A patient with an FSH secreting pituitary adenoma is reported. Elevated FSH and serum free alpha-subunit (SU) with low levels of LH and testosterone (T) were found. Immunostaining showed the presence of alpha-SU, FSH-beta and LH-beta subunits. LHRH analogue (buserelin) was administered in a pulsatile manner, by portable computerized infusion pump sc for ten days. During the first 24 h of treatment FSH, LH (p less than 0.001) and T (p less than 0.01) rose significantly. Ten days later, the expected desensitization phenomenon did not occur, but further increases of T (8.4 +/- 2.6, mean +/- SD, vs 17.4 +/- 4.1 nmol/l, p less than 0.001) and FSH (58.9 +/- 9.6 vs 70.7 +/- 3.8 mlU/ml, p less than 0.001) were registered. LH decreased (12.5 +/- 2.4 vs 7.1 +/- 0.6 mlU/ml, p less than 0.001) at day 10, but remained higher than basal level (5.0 +/- 0.6, p less than 0.001). Free alpha-SU also rose (2.8 +/- 0.4 vs 4.4 +/- 1.7 mlU/ml, p less than 0.001) after ten days of treatment. The chronic stimulatory effect of analogue on LH with a lack of desensitization suggests tumorous secretion despite a partially preserved negative feedback of testosterone. Low basal LH levels, in some patients with FSH secreting tumors may not be due to tumor mass effect, but rather may be the consequence of altered LH production and/or secretion by the tumor.

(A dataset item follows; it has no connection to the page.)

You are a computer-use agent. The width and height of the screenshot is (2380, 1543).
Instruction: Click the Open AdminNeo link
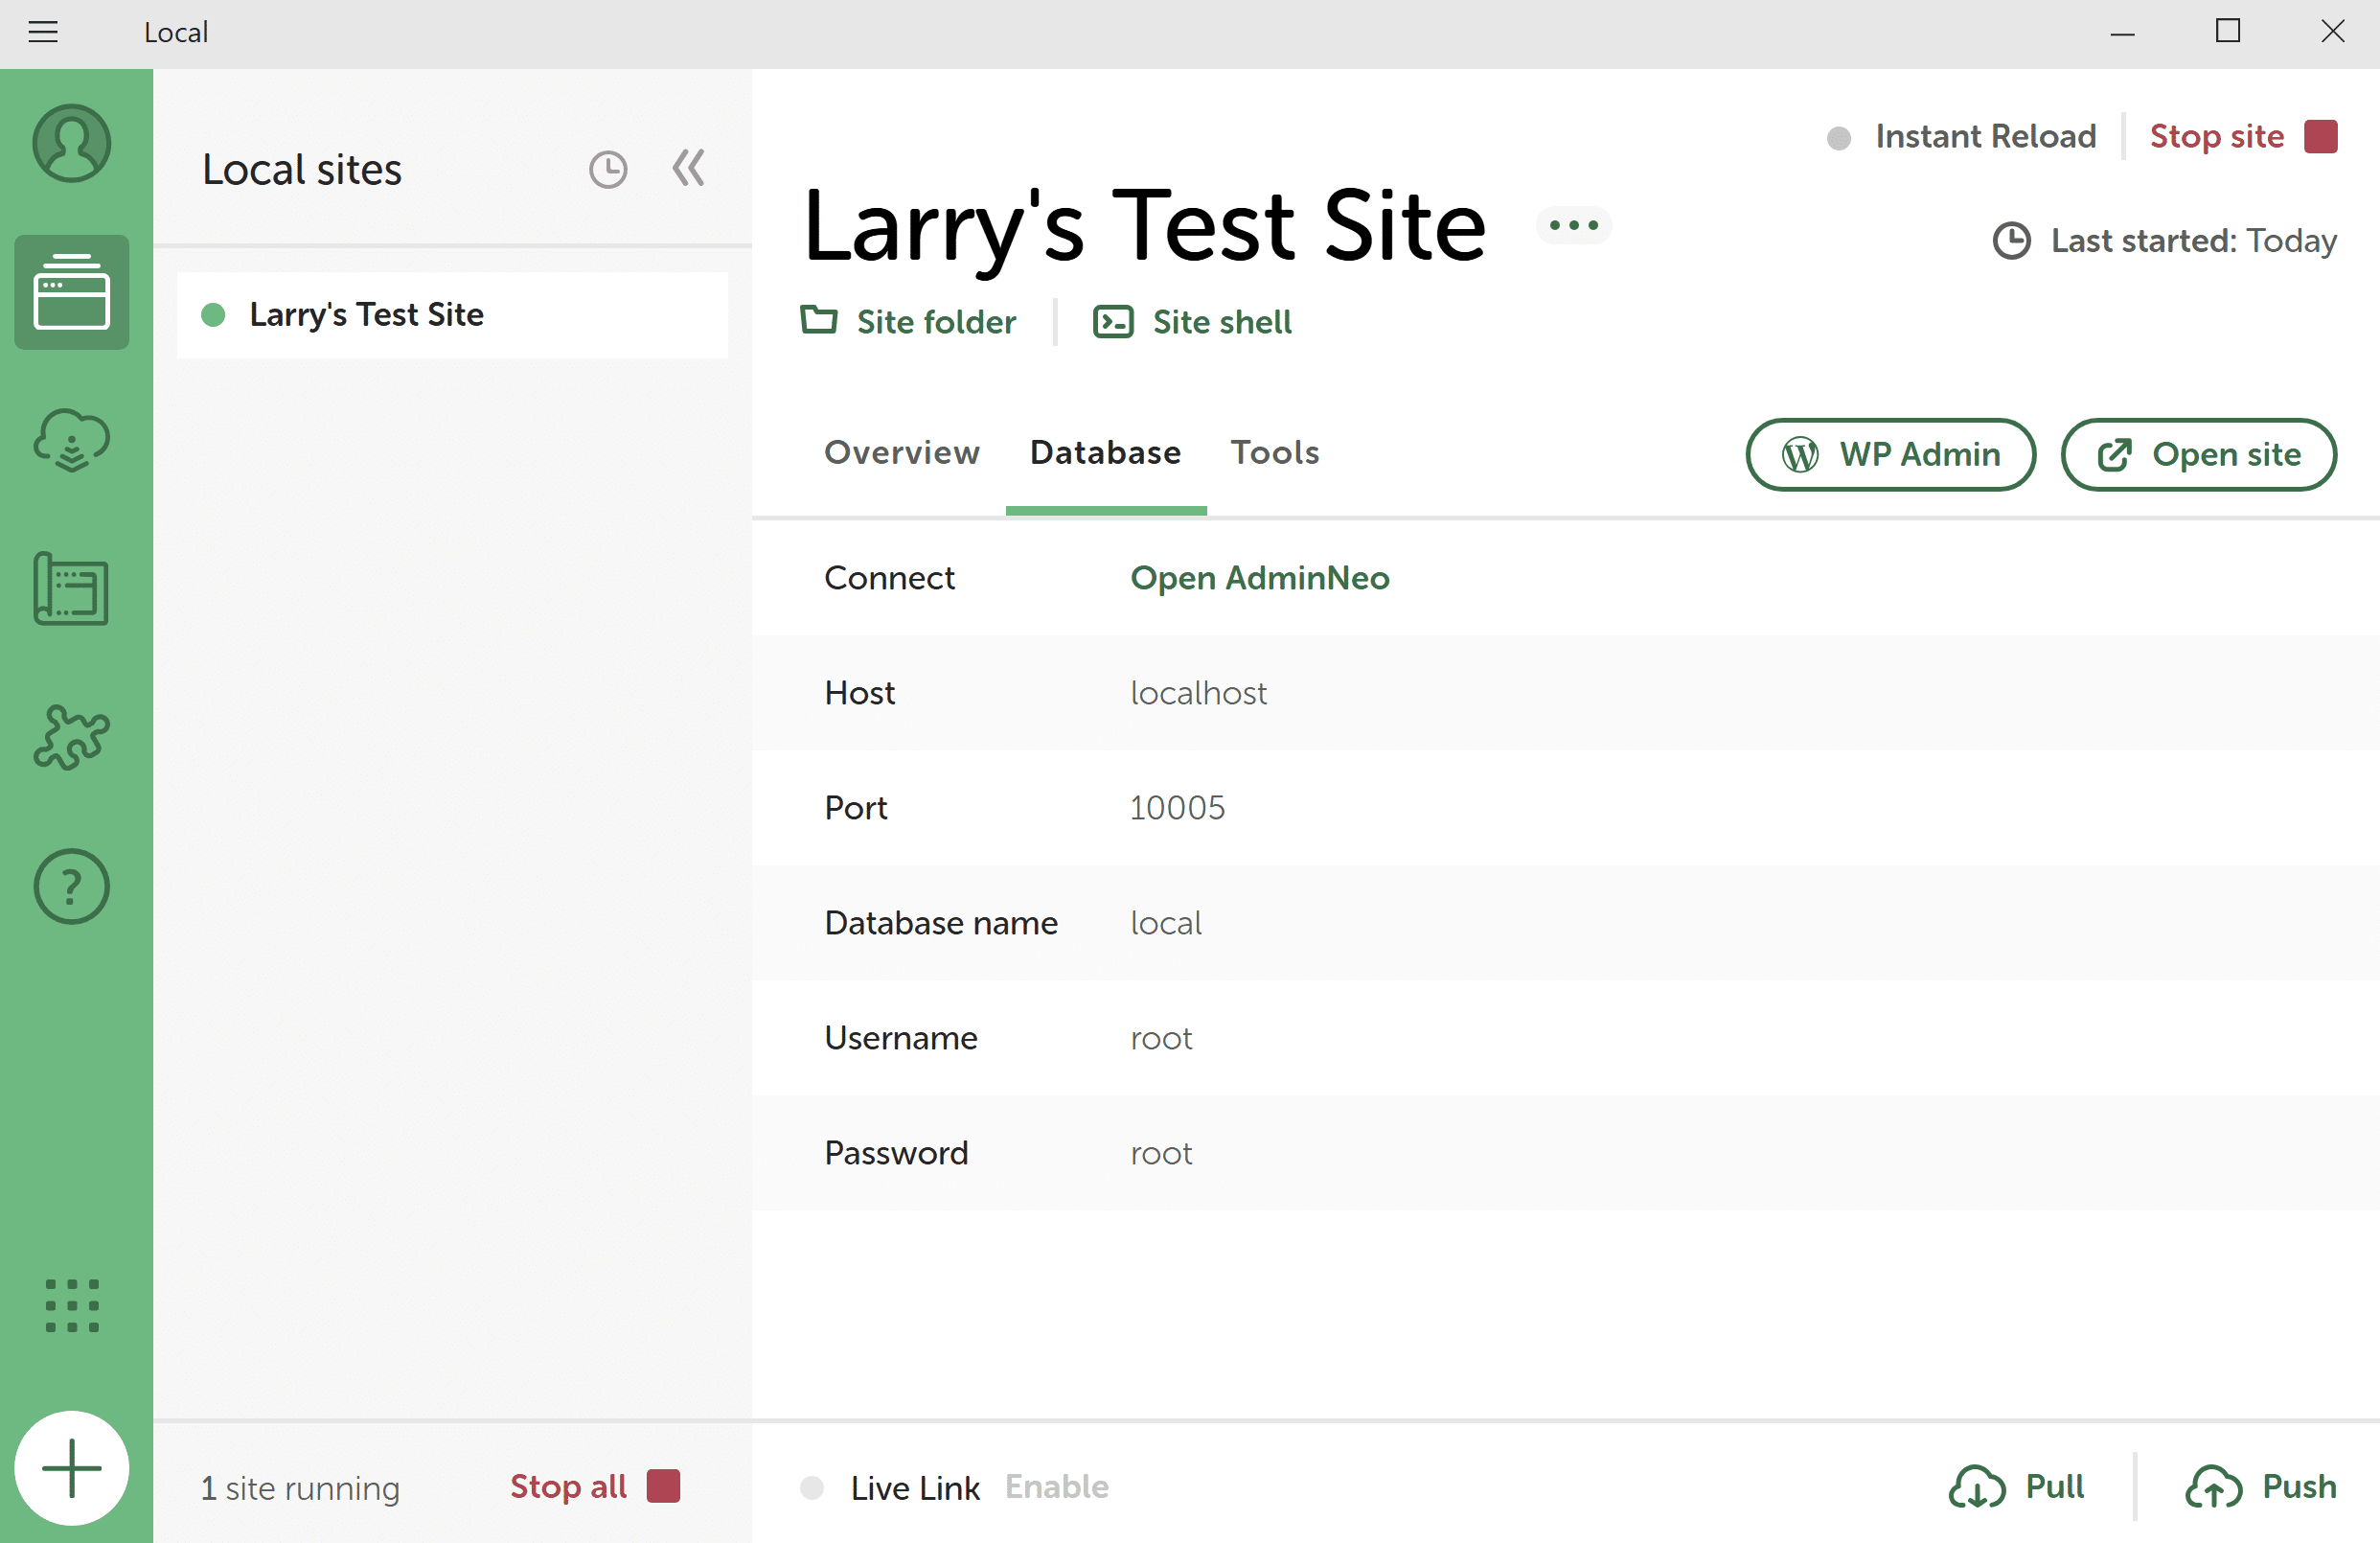1259,578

Although buserelin may not have a therapeutic effect, it is of use in differential diagnosis of hypergonadotropinemia.

摘要

报道了1例分泌促卵泡激素(FSH)的垂体腺瘤患者。发现FSH和血清游离α亚基(SU)升高,促黄体生成素(LH)和睾酮(T)水平降低。免疫染色显示存在α-SU、FSH-β和LH-β亚基。采用便携式计算机控制输液泵皮下脉冲式注射促性腺激素释放激素(LHRH)类似物(布舍瑞林),持续10天。治疗的前24小时内,FSH、LH(p<0.001)和T(p<0.01)显著升高。10天后,预期的脱敏现象未出现,但T(8.4±2.6,均值±标准差,对比17.4±4.1 nmol/l,p<0.001)和FSH(58.9±9.6对比70.7±3.8 mIU/ml,p<0.001)进一步升高。第10天时LH下降(12.5±2.4对比7.1±0.6 mIU/ml,p<0.001),但仍高于基础水平(5.0±0.6,p<0.001)。治疗10天后,游离α-SU也升高(2.8±0.4对比4.4±1.7 mIU/ml,p<0.001)。类似物对LH的慢性刺激作用且无脱敏现象表明,尽管睾酮的负反馈部分保留,但仍存在肿瘤分泌。在一些分泌FSH的肿瘤患者中,基础LH水平低可能并非由于肿瘤占位效应,而可能是肿瘤改变LH产生和/或分泌的结果。虽然布舍瑞林可能没有治疗作用,但它在高促性腺激素血症的鉴别诊断中有用。